#### [Directions]
Everything from the line containing "Task: Click the GameWorld" to the close of the listing below should be retyped exactly, and nothing before it.

----- Stored data

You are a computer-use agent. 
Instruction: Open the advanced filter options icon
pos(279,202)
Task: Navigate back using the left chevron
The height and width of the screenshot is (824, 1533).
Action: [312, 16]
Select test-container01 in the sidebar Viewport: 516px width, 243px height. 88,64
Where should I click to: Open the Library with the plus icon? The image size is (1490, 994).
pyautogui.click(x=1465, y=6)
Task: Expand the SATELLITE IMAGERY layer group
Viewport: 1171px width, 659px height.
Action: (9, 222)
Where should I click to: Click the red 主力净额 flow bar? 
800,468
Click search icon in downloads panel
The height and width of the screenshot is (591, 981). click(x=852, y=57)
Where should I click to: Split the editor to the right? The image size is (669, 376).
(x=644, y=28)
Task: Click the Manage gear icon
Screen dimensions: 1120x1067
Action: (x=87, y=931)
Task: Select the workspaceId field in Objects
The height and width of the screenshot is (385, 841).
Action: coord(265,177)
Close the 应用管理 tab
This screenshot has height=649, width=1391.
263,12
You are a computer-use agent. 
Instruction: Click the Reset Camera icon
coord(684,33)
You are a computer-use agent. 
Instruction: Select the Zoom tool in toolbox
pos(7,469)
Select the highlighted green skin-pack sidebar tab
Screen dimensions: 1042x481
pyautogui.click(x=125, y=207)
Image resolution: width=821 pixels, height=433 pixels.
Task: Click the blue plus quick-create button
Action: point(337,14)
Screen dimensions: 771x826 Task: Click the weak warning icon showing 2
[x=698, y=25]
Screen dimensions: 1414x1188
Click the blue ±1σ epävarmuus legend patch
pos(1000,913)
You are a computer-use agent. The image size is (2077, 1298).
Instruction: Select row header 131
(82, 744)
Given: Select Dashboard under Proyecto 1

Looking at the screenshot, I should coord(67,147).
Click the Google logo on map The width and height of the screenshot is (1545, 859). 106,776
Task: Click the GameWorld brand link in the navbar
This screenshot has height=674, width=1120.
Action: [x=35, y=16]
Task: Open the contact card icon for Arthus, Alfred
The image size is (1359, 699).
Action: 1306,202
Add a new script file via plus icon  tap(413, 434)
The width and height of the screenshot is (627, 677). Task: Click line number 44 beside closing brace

----------

#### [Task result]
Task: Click the GameWorld brand link in the navbar
This screenshot has height=674, width=1120.
Action: [x=35, y=16]
Task: Open the contact card icon for Arthus, Alfred
The image size is (1359, 699).
Action: 1306,202
Add a new script file via plus icon  tap(413, 434)
The width and height of the screenshot is (627, 677). Task: Click line number 44 beside closing brace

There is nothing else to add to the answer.